Assignment —
Return every entry exactly as written.

Exercise data —
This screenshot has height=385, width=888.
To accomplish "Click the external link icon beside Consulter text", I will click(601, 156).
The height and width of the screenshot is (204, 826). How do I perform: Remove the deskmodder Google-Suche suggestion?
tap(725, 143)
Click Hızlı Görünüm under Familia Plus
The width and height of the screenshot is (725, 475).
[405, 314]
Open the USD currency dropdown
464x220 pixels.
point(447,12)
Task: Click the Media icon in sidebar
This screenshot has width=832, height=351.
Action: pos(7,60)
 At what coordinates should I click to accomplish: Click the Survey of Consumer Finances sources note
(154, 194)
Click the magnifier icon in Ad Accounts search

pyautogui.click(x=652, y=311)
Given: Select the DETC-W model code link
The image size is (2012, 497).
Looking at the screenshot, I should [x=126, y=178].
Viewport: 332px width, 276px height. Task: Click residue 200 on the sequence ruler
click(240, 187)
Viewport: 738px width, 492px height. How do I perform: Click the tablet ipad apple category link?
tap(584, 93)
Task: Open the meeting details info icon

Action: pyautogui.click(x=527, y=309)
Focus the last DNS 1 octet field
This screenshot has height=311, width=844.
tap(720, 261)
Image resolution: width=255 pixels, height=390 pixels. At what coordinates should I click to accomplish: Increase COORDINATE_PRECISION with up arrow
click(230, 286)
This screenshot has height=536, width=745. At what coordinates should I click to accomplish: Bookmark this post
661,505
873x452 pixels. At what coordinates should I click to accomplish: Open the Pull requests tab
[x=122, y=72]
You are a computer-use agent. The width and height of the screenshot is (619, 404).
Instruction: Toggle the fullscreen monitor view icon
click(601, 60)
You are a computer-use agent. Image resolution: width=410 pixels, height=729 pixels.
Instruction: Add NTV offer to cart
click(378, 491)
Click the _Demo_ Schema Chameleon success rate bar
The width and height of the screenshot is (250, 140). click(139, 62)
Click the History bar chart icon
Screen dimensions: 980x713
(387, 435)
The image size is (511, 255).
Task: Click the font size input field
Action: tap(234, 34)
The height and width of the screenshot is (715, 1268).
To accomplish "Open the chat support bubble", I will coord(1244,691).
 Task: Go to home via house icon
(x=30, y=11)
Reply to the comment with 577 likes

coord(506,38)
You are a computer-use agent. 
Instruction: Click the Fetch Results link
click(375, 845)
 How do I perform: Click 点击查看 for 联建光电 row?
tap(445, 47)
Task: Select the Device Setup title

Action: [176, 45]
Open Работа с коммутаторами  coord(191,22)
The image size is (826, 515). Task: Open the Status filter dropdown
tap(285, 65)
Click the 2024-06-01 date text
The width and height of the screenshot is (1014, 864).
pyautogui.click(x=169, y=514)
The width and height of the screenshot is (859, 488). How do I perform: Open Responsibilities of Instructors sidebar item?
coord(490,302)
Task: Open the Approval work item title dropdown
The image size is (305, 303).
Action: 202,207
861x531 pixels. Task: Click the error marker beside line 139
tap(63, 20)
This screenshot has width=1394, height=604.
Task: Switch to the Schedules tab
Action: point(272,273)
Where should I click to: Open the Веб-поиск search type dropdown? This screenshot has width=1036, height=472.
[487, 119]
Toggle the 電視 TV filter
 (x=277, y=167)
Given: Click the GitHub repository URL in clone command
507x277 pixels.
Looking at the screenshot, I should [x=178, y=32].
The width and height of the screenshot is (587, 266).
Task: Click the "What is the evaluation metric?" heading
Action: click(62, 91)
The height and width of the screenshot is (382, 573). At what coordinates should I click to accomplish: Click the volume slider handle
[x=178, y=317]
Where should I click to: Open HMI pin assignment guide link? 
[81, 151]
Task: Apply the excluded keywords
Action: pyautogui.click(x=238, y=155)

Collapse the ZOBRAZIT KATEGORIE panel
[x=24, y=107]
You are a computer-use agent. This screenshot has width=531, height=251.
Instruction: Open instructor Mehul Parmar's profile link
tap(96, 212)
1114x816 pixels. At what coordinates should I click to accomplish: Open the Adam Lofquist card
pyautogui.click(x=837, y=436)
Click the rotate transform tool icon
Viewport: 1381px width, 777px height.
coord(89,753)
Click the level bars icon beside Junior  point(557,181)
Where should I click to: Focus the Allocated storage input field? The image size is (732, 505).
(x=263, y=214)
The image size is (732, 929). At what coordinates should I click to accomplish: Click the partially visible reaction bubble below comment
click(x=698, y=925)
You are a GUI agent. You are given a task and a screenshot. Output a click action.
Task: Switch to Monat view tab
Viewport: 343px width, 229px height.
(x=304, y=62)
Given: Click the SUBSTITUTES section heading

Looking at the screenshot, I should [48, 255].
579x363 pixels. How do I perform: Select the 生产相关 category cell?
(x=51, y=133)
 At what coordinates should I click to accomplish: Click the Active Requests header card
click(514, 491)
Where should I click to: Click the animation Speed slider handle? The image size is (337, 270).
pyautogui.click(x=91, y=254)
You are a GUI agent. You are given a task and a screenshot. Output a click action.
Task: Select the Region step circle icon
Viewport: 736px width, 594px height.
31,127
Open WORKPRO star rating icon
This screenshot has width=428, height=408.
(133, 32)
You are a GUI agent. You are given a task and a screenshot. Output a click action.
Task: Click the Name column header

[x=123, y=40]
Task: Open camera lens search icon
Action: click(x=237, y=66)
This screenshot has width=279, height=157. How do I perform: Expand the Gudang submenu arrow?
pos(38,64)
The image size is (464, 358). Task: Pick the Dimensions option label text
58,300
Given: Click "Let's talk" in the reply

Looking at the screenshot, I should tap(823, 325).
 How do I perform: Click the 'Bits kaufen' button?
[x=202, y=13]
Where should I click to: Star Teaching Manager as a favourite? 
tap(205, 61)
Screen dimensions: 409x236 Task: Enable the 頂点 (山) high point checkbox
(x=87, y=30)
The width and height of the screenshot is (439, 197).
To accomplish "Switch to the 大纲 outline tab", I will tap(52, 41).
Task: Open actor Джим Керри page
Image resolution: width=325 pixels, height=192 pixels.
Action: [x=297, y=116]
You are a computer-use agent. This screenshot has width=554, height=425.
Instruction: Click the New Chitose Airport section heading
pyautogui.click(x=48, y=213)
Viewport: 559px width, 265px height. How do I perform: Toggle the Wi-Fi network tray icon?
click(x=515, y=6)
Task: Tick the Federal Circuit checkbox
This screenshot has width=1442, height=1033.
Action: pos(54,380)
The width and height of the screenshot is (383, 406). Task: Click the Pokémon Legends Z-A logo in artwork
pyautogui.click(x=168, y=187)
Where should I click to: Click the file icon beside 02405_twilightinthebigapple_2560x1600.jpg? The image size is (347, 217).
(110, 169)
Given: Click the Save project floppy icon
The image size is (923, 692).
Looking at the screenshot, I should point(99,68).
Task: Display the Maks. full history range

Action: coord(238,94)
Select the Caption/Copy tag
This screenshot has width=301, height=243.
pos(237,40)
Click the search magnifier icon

Answer —
This screenshot has height=385, width=888.
To accomplish "Click the external link icon beside Consulter text", I will click(601, 156).
The height and width of the screenshot is (204, 826). How do I perform: Remove the deskmodder Google-Suche suggestion?
tap(725, 143)
Click Hızlı Görünüm under Familia Plus
The width and height of the screenshot is (725, 475).
[405, 314]
Open the USD currency dropdown
464x220 pixels.
point(447,12)
Task: Click the Media icon in sidebar
This screenshot has width=832, height=351.
Action: pos(7,60)
 At what coordinates should I click to accomplish: Click the Survey of Consumer Finances sources note
(154, 194)
Click the magnifier icon in Ad Accounts search

pyautogui.click(x=652, y=311)
Given: Select the DETC-W model code link
The image size is (2012, 497).
Looking at the screenshot, I should [x=126, y=178].
Viewport: 332px width, 276px height. Task: Click residue 200 on the sequence ruler
click(240, 187)
Viewport: 738px width, 492px height. How do I perform: Click the tablet ipad apple category link?
tap(584, 93)
Task: Open the meeting details info icon

Action: pyautogui.click(x=527, y=309)
Focus the last DNS 1 octet field
This screenshot has height=311, width=844.
tap(720, 261)
Image resolution: width=255 pixels, height=390 pixels. At what coordinates should I click to accomplish: Increase COORDINATE_PRECISION with up arrow
click(230, 286)
This screenshot has height=536, width=745. At what coordinates should I click to accomplish: Bookmark this post
661,505
873x452 pixels. At what coordinates should I click to accomplish: Open the Pull requests tab
[x=122, y=72]
You are a computer-use agent. The width and height of the screenshot is (619, 404).
Instruction: Toggle the fullscreen monitor view icon
click(601, 60)
You are a computer-use agent. Image resolution: width=410 pixels, height=729 pixels.
Instruction: Add NTV offer to cart
click(378, 491)
Click the _Demo_ Schema Chameleon success rate bar
The width and height of the screenshot is (250, 140). click(139, 62)
Click the History bar chart icon
Screen dimensions: 980x713
(387, 435)
The image size is (511, 255).
Task: Click the font size input field
Action: tap(234, 34)
The height and width of the screenshot is (715, 1268).
To accomplish "Open the chat support bubble", I will coord(1244,691).
 Task: Go to home via house icon
(x=30, y=11)
Reply to the comment with 577 likes

coord(506,38)
You are a computer-use agent. 
Instruction: Click the Fetch Results link
click(375, 845)
 How do I perform: Click 点击查看 for 联建光电 row?
tap(445, 47)
Task: Select the Device Setup title

Action: [176, 45]
Open Работа с коммутаторами  coord(191,22)
The image size is (826, 515). Task: Open the Status filter dropdown
tap(285, 65)
Click the 2024-06-01 date text
The width and height of the screenshot is (1014, 864).
pyautogui.click(x=169, y=514)
The width and height of the screenshot is (859, 488). How do I perform: Open Responsibilities of Instructors sidebar item?
coord(490,302)
Task: Open the Approval work item title dropdown
The image size is (305, 303).
Action: 202,207
861x531 pixels. Task: Click the error marker beside line 139
tap(63, 20)
This screenshot has width=1394, height=604.
Task: Switch to the Schedules tab
Action: point(272,273)
Where should I click to: Open the Веб-поиск search type dropdown? This screenshot has width=1036, height=472.
[487, 119]
Toggle the 電視 TV filter
 (x=277, y=167)
Given: Click the GitHub repository URL in clone command
507x277 pixels.
Looking at the screenshot, I should [x=178, y=32].
The width and height of the screenshot is (587, 266).
Task: Click the "What is the evaluation metric?" heading
Action: click(62, 91)
The height and width of the screenshot is (382, 573). At what coordinates should I click to accomplish: Click the volume slider handle
[x=178, y=317]
Where should I click to: Open HMI pin assignment guide link? 
[81, 151]
Task: Apply the excluded keywords
Action: pyautogui.click(x=238, y=155)

Collapse the ZOBRAZIT KATEGORIE panel
[x=24, y=107]
You are a computer-use agent. This screenshot has width=531, height=251.
Instruction: Open instructor Mehul Parmar's profile link
tap(96, 212)
1114x816 pixels. At what coordinates should I click to accomplish: Open the Adam Lofquist card
pyautogui.click(x=837, y=436)
Click the rotate transform tool icon
Viewport: 1381px width, 777px height.
coord(89,753)
Click the level bars icon beside Junior  point(557,181)
Where should I click to: Focus the Allocated storage input field? The image size is (732, 505).
(x=263, y=214)
The image size is (732, 929). At what coordinates should I click to accomplish: Click the partially visible reaction bubble below comment
click(x=698, y=925)
You are a GUI agent. You are given a task and a screenshot. Output a click action.
Task: Switch to Monat view tab
Viewport: 343px width, 229px height.
(x=304, y=62)
Given: Click the SUBSTITUTES section heading

Looking at the screenshot, I should [48, 255].
579x363 pixels. How do I perform: Select the 生产相关 category cell?
(x=51, y=133)
 At what coordinates should I click to accomplish: Click the Active Requests header card
click(514, 491)
Where should I click to: Click the animation Speed slider handle? The image size is (337, 270).
pyautogui.click(x=91, y=254)
You are a GUI agent. You are given a task and a screenshot. Output a click action.
Task: Select the Region step circle icon
Viewport: 736px width, 594px height.
31,127
Open WORKPRO star rating icon
This screenshot has width=428, height=408.
(133, 32)
You are a GUI agent. You are given a task and a screenshot. Output a click action.
Task: Click the Name column header

[x=123, y=40]
Task: Open camera lens search icon
Action: click(x=237, y=66)
This screenshot has width=279, height=157. How do I perform: Expand the Gudang submenu arrow?
pos(38,64)
The image size is (464, 358). Task: Pick the Dimensions option label text
58,300
Given: Click "Let's talk" in the reply

Looking at the screenshot, I should tap(823, 325).
 How do I perform: Click the 'Bits kaufen' button?
[x=202, y=13]
Where should I click to: Star Teaching Manager as a favourite? 
tap(205, 61)
Screen dimensions: 409x236 Task: Enable the 頂点 (山) high point checkbox
(x=87, y=30)
The width and height of the screenshot is (439, 197).
To accomplish "Switch to the 大纲 outline tab", I will tap(52, 41).
Task: Open actor Джим Керри page
Image resolution: width=325 pixels, height=192 pixels.
Action: [x=297, y=116]
You are a computer-use agent. This screenshot has width=554, height=425.
Instruction: Click the New Chitose Airport section heading
pyautogui.click(x=48, y=213)
Viewport: 559px width, 265px height. How do I perform: Toggle the Wi-Fi network tray icon?
click(x=515, y=6)
Task: Tick the Federal Circuit checkbox
This screenshot has width=1442, height=1033.
Action: pos(54,380)
The width and height of the screenshot is (383, 406). Task: Click the Pokémon Legends Z-A logo in artwork
pyautogui.click(x=168, y=187)
Where should I click to: Click the file icon beside 02405_twilightinthebigapple_2560x1600.jpg? The image size is (347, 217).
(110, 169)
Given: Click the Save project floppy icon
The image size is (923, 692).
Looking at the screenshot, I should point(99,68).
Task: Display the Maks. full history range

Action: coord(238,94)
Select the Caption/Copy tag
This screenshot has width=301, height=243.
pos(237,40)
Click the search magnifier icon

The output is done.